Problem statement
Comb through the entries for "agent" and pull out each line that holds it.

+++ Data extracts

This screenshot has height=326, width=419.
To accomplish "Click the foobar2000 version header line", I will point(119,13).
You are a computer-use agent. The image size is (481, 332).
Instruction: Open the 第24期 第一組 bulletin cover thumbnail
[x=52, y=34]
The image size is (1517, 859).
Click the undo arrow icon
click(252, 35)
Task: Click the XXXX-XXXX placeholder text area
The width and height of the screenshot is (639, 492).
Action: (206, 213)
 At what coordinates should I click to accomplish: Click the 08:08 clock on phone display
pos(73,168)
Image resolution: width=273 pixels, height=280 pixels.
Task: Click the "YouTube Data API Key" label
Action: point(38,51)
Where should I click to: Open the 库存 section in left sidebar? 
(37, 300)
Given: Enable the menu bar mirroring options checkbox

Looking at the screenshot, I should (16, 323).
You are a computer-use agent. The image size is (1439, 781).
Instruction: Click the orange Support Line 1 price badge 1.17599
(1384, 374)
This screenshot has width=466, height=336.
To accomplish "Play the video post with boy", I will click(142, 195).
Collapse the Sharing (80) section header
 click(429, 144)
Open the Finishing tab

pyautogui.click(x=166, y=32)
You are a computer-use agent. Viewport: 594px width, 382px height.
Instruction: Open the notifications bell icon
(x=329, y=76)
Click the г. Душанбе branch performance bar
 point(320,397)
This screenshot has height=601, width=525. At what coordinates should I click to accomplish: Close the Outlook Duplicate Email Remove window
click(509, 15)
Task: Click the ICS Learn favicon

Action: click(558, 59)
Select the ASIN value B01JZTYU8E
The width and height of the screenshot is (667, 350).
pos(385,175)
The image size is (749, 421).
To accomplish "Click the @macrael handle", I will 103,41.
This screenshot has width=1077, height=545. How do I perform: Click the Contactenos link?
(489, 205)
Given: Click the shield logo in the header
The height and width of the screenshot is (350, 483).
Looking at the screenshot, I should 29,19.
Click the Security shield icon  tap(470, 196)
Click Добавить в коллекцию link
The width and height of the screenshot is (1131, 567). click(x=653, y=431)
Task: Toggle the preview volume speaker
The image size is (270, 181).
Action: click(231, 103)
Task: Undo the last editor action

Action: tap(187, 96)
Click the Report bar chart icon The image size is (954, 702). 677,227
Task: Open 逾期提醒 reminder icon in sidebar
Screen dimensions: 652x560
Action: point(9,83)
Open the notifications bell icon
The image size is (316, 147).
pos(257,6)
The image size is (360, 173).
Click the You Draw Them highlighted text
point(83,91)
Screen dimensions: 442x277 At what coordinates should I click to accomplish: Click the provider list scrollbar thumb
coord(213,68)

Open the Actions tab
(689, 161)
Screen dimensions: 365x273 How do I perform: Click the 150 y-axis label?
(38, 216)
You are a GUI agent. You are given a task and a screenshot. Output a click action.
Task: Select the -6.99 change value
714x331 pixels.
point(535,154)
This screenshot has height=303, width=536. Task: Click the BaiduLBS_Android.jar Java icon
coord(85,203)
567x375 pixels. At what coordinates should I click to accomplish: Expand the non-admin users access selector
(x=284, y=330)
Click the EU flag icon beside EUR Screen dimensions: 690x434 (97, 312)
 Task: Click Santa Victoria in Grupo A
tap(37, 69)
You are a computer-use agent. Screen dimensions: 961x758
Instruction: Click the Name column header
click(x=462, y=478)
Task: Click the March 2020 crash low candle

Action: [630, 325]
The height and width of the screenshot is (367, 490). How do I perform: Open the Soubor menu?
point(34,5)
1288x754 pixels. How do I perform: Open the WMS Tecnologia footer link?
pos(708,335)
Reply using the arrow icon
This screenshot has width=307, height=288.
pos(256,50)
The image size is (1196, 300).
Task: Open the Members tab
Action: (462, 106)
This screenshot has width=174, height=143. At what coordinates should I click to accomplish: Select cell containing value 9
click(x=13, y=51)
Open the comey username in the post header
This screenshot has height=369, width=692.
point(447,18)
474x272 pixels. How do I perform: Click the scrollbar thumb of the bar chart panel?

++++++

Solution to the problem
You are a computer-use agent. The image size is (481, 332).
You are a computer-use agent. The image size is (1439, 781).
You are a computer-use agent. Viewport: 594px width, 382px height.
You are a GUI agent. You are given a task and a screenshot. Output a click action.
You are a computer-use agent. Screen dimensions: 961x758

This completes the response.